Directed by Amy Poehler | Written by Tamara Chestna and Dylan Meyer, from the novel by Jennifer Mathieu | 111 min | Netflix
Vivian (Hadley Robinson) is a junior at Rockport High School. She’s an INTJ — Myers-Briggs for introvert — along with her lifelong pal, Claudia (Lauren Tsai). Vivian is also pissed off at the inequity at her school, how football team captain, Mitchell (Patrick Schwarzenegger, he of the very familiar Hollywood name), can be entirely inappropriate, but her classmate can’t wear a tank top without getting sent home.
Inspired by a new girl, Lucy (Alycia Pascual-Pena), and her mom, Lisa (Amy Poehler), whose teen rebellion as a ’90s Riot Grrl is stored in a suitcase of photos and zine remnants, Vivian publishes her own zine, Moxie, which activates a feminist movement in her school. This while sparks fly with her first boyfriend, skater Seth (Nico Hiraga, a Booksmart veteran), and Lisa starts to get friendly with a new guy, John (Clark Gregg).

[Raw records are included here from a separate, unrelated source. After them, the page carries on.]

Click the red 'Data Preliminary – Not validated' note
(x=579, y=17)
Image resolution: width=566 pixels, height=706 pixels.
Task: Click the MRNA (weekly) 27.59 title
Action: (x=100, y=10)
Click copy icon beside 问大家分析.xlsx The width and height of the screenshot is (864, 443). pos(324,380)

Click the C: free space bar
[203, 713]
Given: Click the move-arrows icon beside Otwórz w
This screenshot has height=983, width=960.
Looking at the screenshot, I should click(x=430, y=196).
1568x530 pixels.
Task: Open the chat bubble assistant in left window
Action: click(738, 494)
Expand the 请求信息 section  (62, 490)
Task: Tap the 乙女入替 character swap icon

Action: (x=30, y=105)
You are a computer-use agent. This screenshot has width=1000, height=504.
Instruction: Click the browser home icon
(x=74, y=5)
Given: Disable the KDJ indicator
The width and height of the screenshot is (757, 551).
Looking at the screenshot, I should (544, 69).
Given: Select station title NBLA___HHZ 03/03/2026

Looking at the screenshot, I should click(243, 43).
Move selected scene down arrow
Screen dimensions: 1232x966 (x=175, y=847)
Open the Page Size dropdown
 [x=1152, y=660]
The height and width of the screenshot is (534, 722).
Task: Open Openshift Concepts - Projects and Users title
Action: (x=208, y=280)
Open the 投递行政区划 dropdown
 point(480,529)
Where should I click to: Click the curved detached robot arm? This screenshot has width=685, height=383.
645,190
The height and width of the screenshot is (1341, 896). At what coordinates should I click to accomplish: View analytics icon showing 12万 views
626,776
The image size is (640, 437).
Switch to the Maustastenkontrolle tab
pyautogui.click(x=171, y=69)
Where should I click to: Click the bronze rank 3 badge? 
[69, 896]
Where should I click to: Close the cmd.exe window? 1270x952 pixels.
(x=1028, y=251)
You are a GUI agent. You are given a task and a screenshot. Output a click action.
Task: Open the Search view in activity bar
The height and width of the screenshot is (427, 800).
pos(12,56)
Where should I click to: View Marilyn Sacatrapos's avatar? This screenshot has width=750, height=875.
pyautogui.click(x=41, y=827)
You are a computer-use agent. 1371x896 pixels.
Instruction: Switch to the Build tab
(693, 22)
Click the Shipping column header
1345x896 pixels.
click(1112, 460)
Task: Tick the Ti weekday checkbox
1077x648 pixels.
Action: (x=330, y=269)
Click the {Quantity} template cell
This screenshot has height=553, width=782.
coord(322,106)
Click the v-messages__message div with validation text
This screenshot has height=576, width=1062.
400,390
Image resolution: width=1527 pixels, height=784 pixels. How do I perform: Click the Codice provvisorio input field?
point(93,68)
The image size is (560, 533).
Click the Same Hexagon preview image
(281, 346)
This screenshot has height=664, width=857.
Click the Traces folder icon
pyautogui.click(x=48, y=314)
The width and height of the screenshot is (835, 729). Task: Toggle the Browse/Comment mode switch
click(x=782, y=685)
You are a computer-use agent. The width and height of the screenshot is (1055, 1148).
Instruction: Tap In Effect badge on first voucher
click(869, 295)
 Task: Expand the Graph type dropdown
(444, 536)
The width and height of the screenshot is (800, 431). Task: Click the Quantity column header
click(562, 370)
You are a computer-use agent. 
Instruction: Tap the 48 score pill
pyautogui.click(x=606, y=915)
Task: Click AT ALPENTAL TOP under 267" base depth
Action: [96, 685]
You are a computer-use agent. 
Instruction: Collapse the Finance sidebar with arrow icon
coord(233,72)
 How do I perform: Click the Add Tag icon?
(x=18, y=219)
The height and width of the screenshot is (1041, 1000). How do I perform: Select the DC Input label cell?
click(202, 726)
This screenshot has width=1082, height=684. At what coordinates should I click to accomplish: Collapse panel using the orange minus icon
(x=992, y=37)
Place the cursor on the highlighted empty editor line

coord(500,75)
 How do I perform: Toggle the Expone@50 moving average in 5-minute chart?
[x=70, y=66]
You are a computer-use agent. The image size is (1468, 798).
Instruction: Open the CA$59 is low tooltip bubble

First off, this is a teen movie with some likeable performers — Robinson carries the picture effortlessly — some solid laughs, and an entirely supportable message, ideologically speaking. I’m very much on board with its spirit of engagement, and how it explores the ways in which the things we believe can make comfortable lives more complicated and more difficult to manage. There can be a price for standing up for oneself, and for leading from the shadows, which is essentially what Vivian does when she creates the Moxie brand but chooses to stay anonymous.
Moxie is also predictable to a fault, and so on-the-nose with its plot developments it could be described as a heart-warming after-school special — if they still make those things. It has only a smidgen of the surprising sophistication of Booksmart, which it certainly resembles politically and socially — it’s hard not to think of Amy and Molly while watching Vivian and Claudia. That comparison is occasionally adorable but, unfortunately, it’s also sometimes to Moxie‘s detriment.
But, if it’s all just a little too conventional, the winning young cast — with support from wily veterans like Marcia Gay Harden and Ike Barinholtz — makes Moxie entirely worthwhile viewing, even cheer-worthy. It turns out (most of) the kids are alright.